En croissance de 17 % comparé à 2021, son chiffre d’affaires 2022 a atteint 140,6 millions d’euros, tiré par la croissance des marchés indien, espagnol, français et du Sud-Est asiatique. "Mais la croissance effective des ventes (sans l’inflation et les variations de taux de change) s’élève à 5 %", nuance-t-elle.

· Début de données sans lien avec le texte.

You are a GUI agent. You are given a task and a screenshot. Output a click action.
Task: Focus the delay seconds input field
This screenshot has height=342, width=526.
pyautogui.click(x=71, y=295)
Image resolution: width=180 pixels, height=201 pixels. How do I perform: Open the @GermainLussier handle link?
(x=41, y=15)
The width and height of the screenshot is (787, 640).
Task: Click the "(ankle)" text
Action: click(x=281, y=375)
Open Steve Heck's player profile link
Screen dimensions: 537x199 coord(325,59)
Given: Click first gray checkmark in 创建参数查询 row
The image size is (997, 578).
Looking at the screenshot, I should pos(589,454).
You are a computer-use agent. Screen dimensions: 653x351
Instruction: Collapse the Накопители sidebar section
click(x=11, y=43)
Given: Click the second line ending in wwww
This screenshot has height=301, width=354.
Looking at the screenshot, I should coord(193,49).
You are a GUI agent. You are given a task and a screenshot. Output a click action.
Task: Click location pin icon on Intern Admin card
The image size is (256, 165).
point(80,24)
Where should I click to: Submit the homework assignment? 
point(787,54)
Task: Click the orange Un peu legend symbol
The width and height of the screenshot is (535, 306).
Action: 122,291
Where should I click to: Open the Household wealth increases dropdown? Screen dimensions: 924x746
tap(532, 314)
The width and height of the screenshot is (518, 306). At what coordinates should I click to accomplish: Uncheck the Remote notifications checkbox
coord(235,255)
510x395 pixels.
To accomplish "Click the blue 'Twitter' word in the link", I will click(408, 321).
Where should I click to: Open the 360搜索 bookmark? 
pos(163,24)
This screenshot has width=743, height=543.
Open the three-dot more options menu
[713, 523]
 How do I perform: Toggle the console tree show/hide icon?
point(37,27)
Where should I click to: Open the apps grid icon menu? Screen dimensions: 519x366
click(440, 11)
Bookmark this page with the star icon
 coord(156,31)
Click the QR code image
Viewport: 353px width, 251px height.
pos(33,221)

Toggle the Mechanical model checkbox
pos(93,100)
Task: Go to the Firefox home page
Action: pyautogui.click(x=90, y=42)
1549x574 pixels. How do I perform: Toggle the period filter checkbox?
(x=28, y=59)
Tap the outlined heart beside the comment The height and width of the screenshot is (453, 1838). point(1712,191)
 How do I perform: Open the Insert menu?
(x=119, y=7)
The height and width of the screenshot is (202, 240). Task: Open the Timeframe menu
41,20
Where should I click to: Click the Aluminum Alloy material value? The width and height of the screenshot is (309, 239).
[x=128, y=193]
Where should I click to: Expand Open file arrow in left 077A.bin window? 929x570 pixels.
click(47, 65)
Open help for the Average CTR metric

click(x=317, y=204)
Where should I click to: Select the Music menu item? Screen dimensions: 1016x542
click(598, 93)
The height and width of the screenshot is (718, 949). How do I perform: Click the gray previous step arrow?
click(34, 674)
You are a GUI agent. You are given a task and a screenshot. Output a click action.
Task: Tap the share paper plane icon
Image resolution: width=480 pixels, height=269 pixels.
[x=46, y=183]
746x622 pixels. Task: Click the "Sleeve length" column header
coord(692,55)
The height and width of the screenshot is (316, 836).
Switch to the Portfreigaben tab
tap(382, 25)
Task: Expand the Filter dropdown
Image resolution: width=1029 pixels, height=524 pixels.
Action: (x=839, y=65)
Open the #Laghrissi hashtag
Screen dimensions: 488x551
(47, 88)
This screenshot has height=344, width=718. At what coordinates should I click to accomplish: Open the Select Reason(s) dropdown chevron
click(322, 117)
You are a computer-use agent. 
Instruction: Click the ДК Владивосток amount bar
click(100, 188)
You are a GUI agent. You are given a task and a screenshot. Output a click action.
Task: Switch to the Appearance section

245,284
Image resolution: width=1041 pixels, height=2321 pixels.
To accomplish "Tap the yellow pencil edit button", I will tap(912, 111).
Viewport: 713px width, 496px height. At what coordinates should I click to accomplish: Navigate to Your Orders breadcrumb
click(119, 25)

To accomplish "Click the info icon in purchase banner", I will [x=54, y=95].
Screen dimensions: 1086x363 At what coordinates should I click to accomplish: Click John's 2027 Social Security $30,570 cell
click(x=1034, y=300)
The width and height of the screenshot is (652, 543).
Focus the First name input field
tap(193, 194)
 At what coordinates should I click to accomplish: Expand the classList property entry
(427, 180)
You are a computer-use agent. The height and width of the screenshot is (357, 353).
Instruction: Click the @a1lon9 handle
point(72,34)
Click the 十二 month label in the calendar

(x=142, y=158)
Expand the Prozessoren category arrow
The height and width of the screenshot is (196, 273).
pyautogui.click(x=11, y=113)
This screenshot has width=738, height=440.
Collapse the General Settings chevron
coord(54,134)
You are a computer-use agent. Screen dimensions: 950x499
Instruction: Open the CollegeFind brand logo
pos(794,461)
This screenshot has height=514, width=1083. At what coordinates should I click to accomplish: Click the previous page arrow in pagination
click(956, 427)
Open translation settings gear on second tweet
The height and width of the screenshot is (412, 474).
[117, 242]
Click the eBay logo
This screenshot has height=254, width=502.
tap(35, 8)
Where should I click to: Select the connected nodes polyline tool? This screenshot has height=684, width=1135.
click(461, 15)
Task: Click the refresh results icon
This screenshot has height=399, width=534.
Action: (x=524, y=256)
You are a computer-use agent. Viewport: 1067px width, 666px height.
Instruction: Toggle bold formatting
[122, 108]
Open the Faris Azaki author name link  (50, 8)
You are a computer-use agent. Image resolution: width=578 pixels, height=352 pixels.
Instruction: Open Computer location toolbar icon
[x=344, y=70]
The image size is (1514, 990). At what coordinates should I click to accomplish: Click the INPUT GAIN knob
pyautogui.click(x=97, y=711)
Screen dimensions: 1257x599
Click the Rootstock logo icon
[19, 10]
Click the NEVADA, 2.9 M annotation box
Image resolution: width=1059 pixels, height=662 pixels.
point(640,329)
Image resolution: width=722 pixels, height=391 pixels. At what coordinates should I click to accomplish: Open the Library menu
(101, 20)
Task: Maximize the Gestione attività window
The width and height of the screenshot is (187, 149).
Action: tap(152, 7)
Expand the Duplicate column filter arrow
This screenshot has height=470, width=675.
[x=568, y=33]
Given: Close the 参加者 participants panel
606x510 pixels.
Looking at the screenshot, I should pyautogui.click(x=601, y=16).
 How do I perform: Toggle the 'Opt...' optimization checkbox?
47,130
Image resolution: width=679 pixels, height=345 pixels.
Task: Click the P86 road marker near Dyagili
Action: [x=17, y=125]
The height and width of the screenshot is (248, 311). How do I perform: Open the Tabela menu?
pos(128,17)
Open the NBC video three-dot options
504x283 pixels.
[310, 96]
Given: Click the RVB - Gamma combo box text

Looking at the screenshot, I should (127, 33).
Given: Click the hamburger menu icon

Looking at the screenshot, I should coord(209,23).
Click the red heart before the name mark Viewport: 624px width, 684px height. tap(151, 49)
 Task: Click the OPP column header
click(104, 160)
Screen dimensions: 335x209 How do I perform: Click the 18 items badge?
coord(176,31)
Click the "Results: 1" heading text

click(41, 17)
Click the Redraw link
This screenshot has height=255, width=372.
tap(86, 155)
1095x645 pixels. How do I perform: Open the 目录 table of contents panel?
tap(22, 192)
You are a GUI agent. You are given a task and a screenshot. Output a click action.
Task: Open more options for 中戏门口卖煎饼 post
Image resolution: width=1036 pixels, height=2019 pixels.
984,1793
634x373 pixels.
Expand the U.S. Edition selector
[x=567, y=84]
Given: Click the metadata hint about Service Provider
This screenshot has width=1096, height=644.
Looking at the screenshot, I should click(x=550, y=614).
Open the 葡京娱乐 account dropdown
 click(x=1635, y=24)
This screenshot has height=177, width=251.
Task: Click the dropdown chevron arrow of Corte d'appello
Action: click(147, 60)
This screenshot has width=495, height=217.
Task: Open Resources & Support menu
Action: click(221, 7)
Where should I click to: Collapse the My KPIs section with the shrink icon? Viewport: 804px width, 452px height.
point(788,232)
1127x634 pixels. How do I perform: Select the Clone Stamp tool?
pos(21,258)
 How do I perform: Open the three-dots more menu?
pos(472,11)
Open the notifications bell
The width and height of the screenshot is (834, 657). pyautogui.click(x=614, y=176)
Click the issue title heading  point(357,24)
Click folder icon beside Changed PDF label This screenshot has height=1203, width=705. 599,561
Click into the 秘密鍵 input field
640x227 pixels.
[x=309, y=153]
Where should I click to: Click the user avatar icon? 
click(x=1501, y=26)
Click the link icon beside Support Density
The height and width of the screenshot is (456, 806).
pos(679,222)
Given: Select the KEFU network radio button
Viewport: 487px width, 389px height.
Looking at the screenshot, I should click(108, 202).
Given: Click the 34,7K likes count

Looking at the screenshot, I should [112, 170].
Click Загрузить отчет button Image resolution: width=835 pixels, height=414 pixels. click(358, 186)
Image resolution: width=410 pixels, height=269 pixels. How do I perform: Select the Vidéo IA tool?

Barrières réglementaires en Chine

L’internationalisation du chiffre d’affaires a été portée dès la première moitié du XXe siècle par des distributeurs puis des filiales en Europe, avant de prendre une dimension mondiale à partir des années 1980, notamment pour accompagner des clients sur place. "Nous sommes allés aux États-Unis à la demande de Johnson & Johnson pour la pharmacie et L’Oréal en cosmétique", illustre Ségolène Moyrand-Gros. Puis, c’est à la demande de Janssen en 2007 que l’entreprise s'installe en Chine, notamment à Shanghai depuis 2016. De fil en aiguille, elle construit un réseau commercial de 12 filiales (Brésil, Tunis, Shanghai, Singapour, États-Unis, etc.) et d’unités de production à Singapour, en Espagne, aux États-Unis (en construction), sans oublier le site lyonnais.

Aujourd’hui, en dehors des États-Unis, l’épicentre de sa croissance se situe en Inde, en Asie du Sud-Est et en Chine, qu’elle s’emploie à faire redémarrer. L’ensemble génère 20 % du chiffre d’affaires. "Isolé du réseau Gattefossé lors de la crise sanitaire, le potentiel chinois est aussi élevé que le sont ses barrières réglementaires, notamment pour la pharmacie", confie la jeune présidente. Le challenge reste motivant car l’appel du marché chinois est universel : "tous les fabricants veulent aller en Chine", estime-t-elle. Les entreprises chinoises elles-mêmes plébiscitent la cosmétique française.